» **WORK INSTRUCTIONS**
The word to look for is "agent". Report every line of the entries below that has it.

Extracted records
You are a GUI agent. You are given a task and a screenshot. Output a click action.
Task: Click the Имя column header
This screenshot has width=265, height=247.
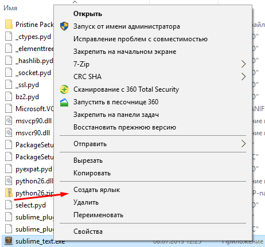click(x=10, y=8)
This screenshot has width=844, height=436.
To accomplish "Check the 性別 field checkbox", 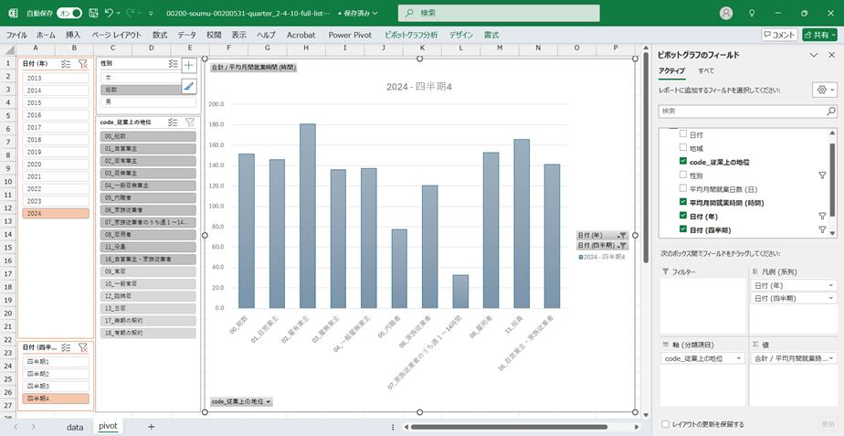I will (x=682, y=175).
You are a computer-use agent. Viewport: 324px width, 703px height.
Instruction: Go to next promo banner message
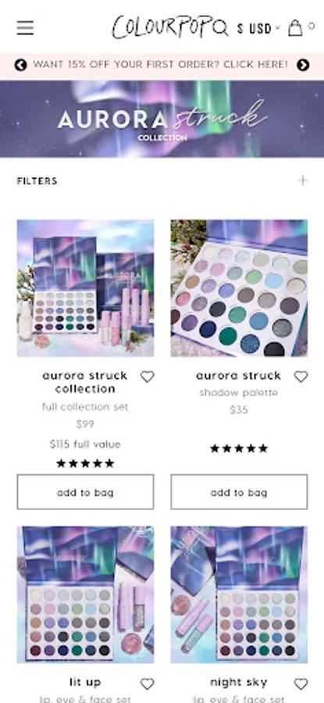click(x=303, y=65)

» **REPLY**
You are a GUI agent. You are given a task and a screenshot. Output a click action.
You are a computer-use agent. Viewport: 324px width, 703px height.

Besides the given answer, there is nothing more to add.